From a purely mathematical point of view (no software required) There is arguably $200 Billion worth of CryptoCurrency, but $200 Trillion worth of money in the world. So, at the current rate of growth of bitcoin for example, and assuming all other crypto did not exist, and bitcoin values are not really a bubble, and that there is a factor of 1000 (Go from Billion to Trillion) for a growth rate that would make paper money obsolete, then finally it would take less than five years for bitcoin to be the only money left.  

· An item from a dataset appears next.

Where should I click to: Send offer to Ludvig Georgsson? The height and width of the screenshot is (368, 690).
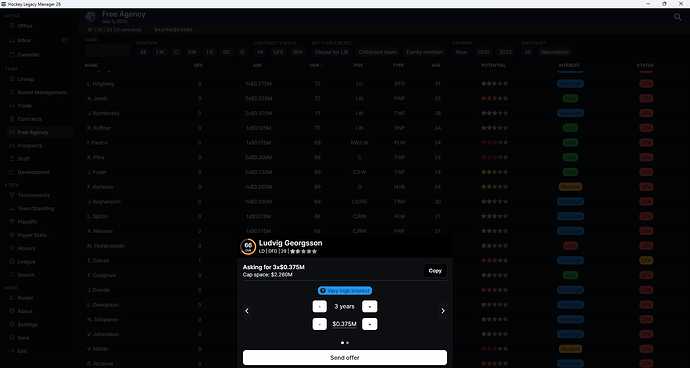click(345, 357)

So the answer should be 1000 / (5 years) for maximum possible growth under above scenario , and if say there were five leading cryptos after 5 years , then it would be required to grow one fifth of that.  Also factoring in that the current block size is more than enough for the current transaction rate , and you will actually require even less growth of the block size.  There is also another variable that makes this whole analysis in error and that is something in economics called "the speed of money" , and I understand it simply as if you double the money supply you quadruple the speed of money , or in other words you quadruple the total number of transactions per unit of money.  So we will have to bring out the calculus books, and ultimately it becomes an economics problem not really a software problem to know exactly when to do it and how large it should be.  That may be why there has been alot of disagreement about the issue within the core dev community.

From a software point of view , I think, if we could know the exact future of crypto rather than be agnostic about it , then calculating the most efficient blocksize would be easy.
jubalix (OP)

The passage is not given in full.